The problem => Write out exactly the line containing "Instruction: Click the" along with each line that follows it in the records below, and no others.

Data for processing =>
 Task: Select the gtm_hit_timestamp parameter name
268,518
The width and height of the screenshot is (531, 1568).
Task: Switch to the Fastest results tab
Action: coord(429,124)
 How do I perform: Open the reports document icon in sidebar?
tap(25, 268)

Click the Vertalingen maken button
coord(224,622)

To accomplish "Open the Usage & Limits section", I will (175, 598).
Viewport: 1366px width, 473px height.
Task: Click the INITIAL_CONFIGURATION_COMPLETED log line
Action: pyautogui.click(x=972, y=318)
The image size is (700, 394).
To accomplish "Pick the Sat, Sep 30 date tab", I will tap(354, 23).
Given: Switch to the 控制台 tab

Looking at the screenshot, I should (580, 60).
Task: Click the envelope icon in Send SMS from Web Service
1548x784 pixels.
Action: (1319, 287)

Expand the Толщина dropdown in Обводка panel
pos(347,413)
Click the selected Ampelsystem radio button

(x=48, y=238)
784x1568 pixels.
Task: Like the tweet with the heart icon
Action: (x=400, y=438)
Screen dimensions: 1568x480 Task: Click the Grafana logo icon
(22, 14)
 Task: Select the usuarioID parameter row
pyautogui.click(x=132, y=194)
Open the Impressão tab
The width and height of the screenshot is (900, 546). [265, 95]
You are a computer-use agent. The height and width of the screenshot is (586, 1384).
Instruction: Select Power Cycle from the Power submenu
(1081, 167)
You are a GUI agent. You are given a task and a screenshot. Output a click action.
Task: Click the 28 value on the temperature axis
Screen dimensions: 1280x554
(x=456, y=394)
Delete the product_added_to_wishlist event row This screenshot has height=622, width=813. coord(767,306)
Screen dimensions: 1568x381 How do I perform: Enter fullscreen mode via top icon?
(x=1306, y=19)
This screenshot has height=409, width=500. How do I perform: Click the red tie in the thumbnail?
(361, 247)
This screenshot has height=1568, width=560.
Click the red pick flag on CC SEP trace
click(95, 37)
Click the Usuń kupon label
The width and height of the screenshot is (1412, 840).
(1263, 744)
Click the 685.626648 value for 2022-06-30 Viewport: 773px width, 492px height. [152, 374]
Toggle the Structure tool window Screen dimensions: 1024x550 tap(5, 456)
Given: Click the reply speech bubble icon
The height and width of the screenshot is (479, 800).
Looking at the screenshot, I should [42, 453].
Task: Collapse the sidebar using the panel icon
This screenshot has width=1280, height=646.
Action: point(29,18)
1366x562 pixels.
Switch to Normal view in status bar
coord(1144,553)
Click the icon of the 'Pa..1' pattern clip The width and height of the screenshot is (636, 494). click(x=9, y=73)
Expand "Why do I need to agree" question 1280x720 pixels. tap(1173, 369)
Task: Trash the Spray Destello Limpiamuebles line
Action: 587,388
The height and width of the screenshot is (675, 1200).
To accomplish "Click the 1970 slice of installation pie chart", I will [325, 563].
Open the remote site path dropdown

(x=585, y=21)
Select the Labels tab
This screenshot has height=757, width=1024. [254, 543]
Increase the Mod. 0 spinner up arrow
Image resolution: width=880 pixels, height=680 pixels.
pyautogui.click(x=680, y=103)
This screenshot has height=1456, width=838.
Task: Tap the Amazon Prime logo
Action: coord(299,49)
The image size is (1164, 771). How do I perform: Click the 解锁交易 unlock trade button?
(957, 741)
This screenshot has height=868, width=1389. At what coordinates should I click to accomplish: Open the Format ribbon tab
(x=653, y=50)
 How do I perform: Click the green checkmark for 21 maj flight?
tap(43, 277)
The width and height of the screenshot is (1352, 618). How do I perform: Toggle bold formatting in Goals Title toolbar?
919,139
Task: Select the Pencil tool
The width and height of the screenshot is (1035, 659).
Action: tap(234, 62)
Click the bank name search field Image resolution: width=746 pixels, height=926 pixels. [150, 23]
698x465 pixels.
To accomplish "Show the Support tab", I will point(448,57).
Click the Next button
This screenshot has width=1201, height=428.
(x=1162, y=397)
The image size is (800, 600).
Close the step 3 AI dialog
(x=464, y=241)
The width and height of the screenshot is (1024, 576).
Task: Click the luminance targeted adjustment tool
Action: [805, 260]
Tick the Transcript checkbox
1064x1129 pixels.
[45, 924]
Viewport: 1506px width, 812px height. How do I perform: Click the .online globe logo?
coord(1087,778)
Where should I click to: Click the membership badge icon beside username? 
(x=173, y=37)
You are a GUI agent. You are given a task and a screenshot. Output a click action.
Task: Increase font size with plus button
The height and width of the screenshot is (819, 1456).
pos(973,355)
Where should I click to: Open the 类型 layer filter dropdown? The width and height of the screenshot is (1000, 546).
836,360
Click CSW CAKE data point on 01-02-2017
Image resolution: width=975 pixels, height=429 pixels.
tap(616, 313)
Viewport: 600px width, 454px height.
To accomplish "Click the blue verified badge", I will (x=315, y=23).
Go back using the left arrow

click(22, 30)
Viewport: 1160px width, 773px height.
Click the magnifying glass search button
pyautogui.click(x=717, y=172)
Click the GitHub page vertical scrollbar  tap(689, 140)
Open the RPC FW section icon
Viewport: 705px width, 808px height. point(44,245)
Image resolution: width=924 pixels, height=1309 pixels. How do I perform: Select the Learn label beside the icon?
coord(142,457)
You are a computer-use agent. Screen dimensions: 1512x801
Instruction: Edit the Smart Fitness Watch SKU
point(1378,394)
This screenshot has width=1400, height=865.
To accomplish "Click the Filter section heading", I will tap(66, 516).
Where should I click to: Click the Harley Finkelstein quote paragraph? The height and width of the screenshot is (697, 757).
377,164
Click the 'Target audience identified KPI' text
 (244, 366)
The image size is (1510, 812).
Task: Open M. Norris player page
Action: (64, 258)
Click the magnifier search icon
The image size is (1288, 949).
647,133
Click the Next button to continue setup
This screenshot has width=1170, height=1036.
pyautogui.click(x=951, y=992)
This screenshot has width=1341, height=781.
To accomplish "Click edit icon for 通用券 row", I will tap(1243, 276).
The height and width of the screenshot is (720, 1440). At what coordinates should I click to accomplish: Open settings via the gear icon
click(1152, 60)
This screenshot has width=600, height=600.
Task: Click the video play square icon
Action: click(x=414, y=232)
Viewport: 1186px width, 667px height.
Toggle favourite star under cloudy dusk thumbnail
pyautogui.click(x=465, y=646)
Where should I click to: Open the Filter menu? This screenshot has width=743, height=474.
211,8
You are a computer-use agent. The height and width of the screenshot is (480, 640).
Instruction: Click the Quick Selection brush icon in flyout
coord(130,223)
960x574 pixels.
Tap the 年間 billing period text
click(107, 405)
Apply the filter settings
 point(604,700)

Solution for this exercise =>
Instruction: Click the Quick Selection brush icon in flyout
coord(130,223)
960x574 pixels.
Tap the 年間 billing period text
click(107, 405)
Apply the filter settings
 point(604,700)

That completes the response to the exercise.